Aujourd’hui, nous n’avons personne pour les aider. Souvent c’est personnellement que nous organisons au niveau de notre ONG VISA des soirées, des activités de fêtes avec un objectif de collecte de fonds et ces fonds étaient reversés pour aider les enfants diabétiques. Aujourd’hui avec la pandémie, impossible de faire des spectacles, impossible de faire des soirées.

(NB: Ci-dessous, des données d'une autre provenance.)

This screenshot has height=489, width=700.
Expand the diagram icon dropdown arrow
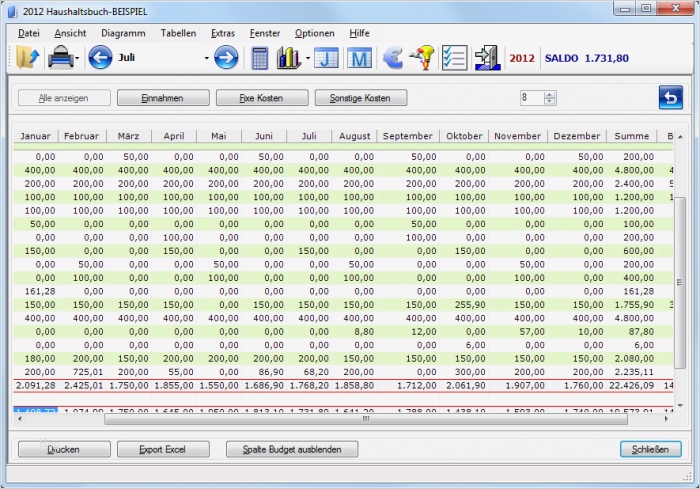tap(307, 59)
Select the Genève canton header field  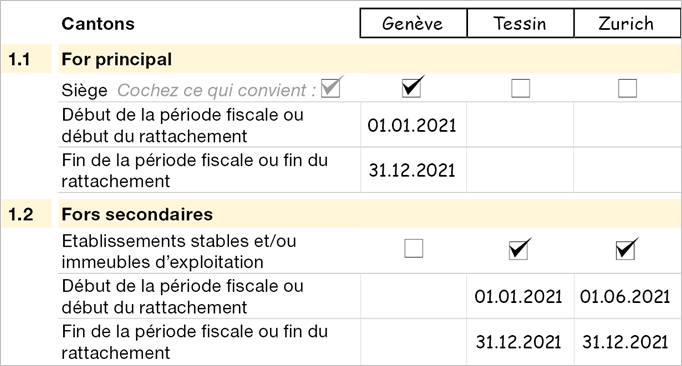click(x=413, y=23)
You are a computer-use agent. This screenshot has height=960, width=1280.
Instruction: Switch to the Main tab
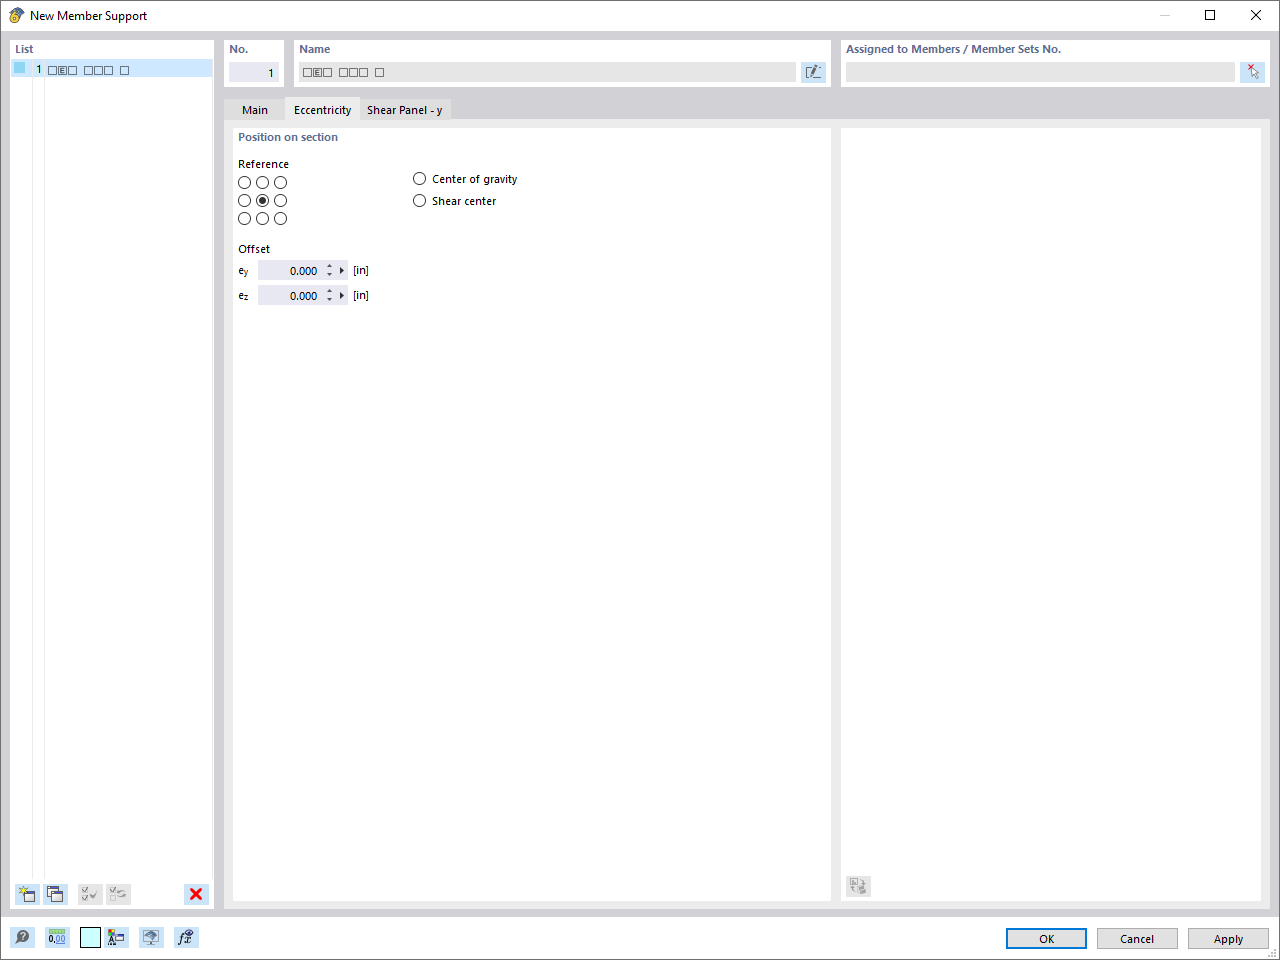255,109
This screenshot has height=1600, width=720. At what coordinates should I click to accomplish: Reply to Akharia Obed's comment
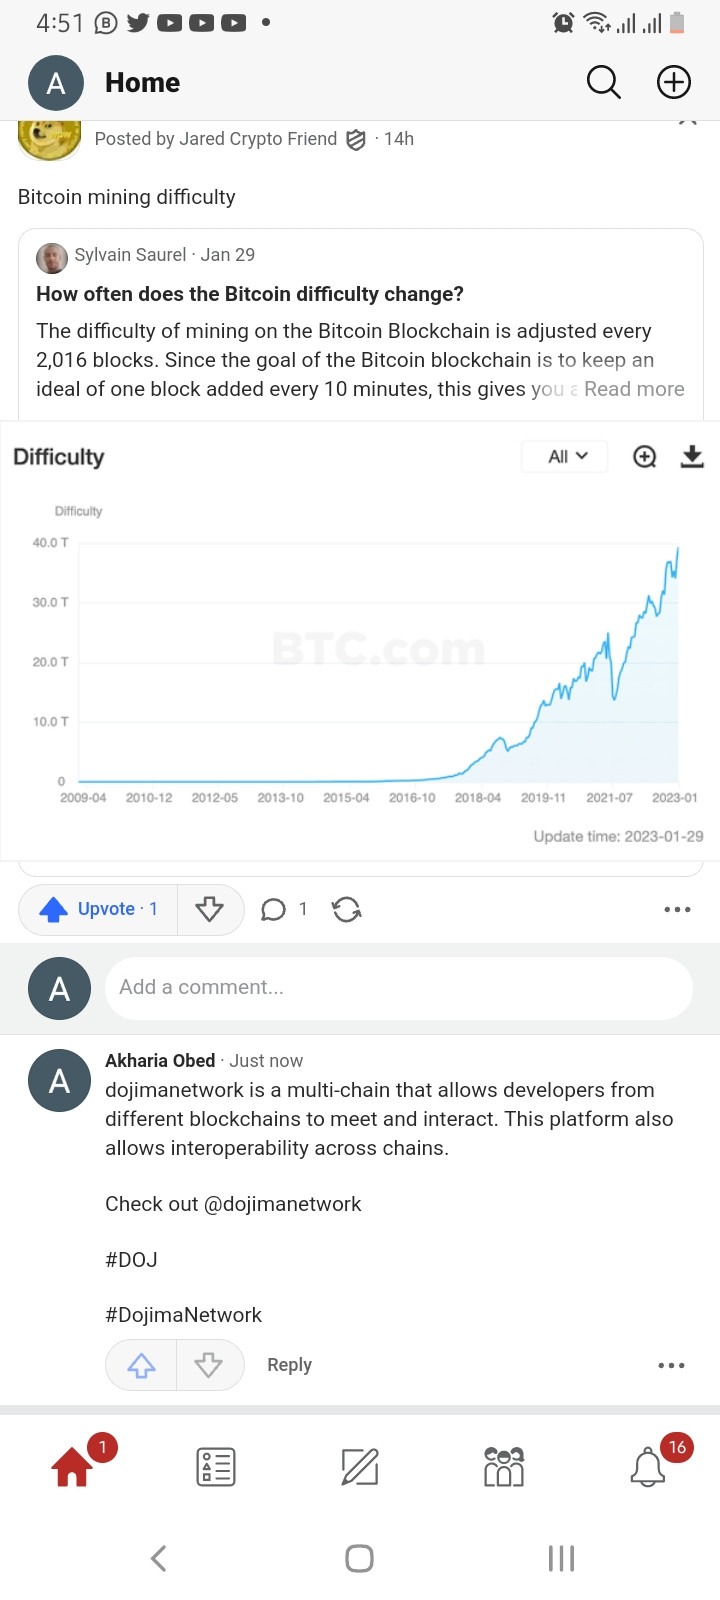(x=289, y=1365)
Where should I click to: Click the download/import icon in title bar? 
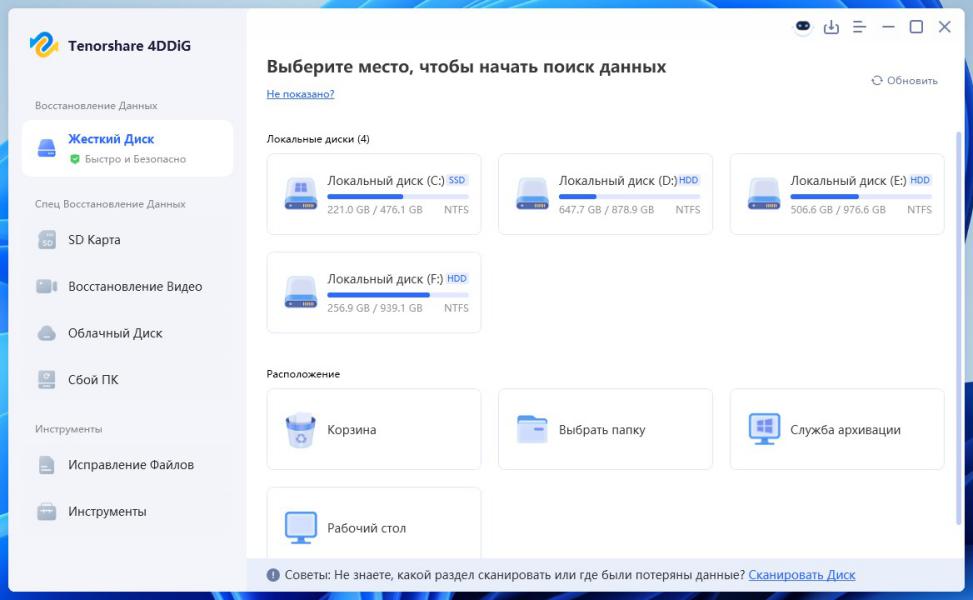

Nous sommes dans une dynamique qui ne nous permet pas de prendre en charge ces enfants diabétiques et qui nous oblige à tendre la main à d’autres bonnes volontés pour venir aider ces enfants.
Gakogoe.com : Combien d’enfants diabétiques avez-vous en charge à ce jour?
Dr Kouvahey : Directement nous avons une vingtaine d’enfants, ajoutés à la soixantaine de l’ATD du Dr Tossou avec laquelle nous travaillons et la dizaine d’enfants qui sont suivis par Madame Anifrani. C’est un collectif à trois. Nous avons pratiquement un peu moins d’une centaine d’enfants diabétiques dans ce regroupement à trois.
Gakogoe.com : Que proposez vous aujourd’hui aux gouvernants, face à cette situation difficile ?
Dr Kouvahey : Nous lançons juste un cri d’alarme. Nous demandons au gouvernement de se pencher sur la situation des enfants diabétiques. S’il y’a une possibilité de les soutenir financièrement, une possibilité de leur acheter de l’insuline, une possibilité de leur venir en aide à leur niveau par des appareils de glycémie et de réorganiser mieux le secteur de la prise en charge du diabète infantile. C’est des enfants qui sont nés tout victime du diabète. Si un soutien pourrait naître d’une manière ou d’une autre à n’importe quel niveau pour soutenir ces enfants diabétiques qui sont aussi pour demain une force de la nature et une force pour notre pays, c’est de bonne guerre.
Pour conclure, je rappelle que beaucoup d’enfants diabétiques n’arrivent plus à aller vraiment à l’école. Parce que le diabète les empêche de bien évoluer. Comme un jeune qui m’a écrit ce matin de Kpalimé qu’il doit passer le BAC cette année mais qu’il a des difficultés. Donc si le gouvernement pourrait tendre la main à ces enfants en nous demandant une rencontre avec ces enfants diabétiques pour poser le problème et essayer de les aider.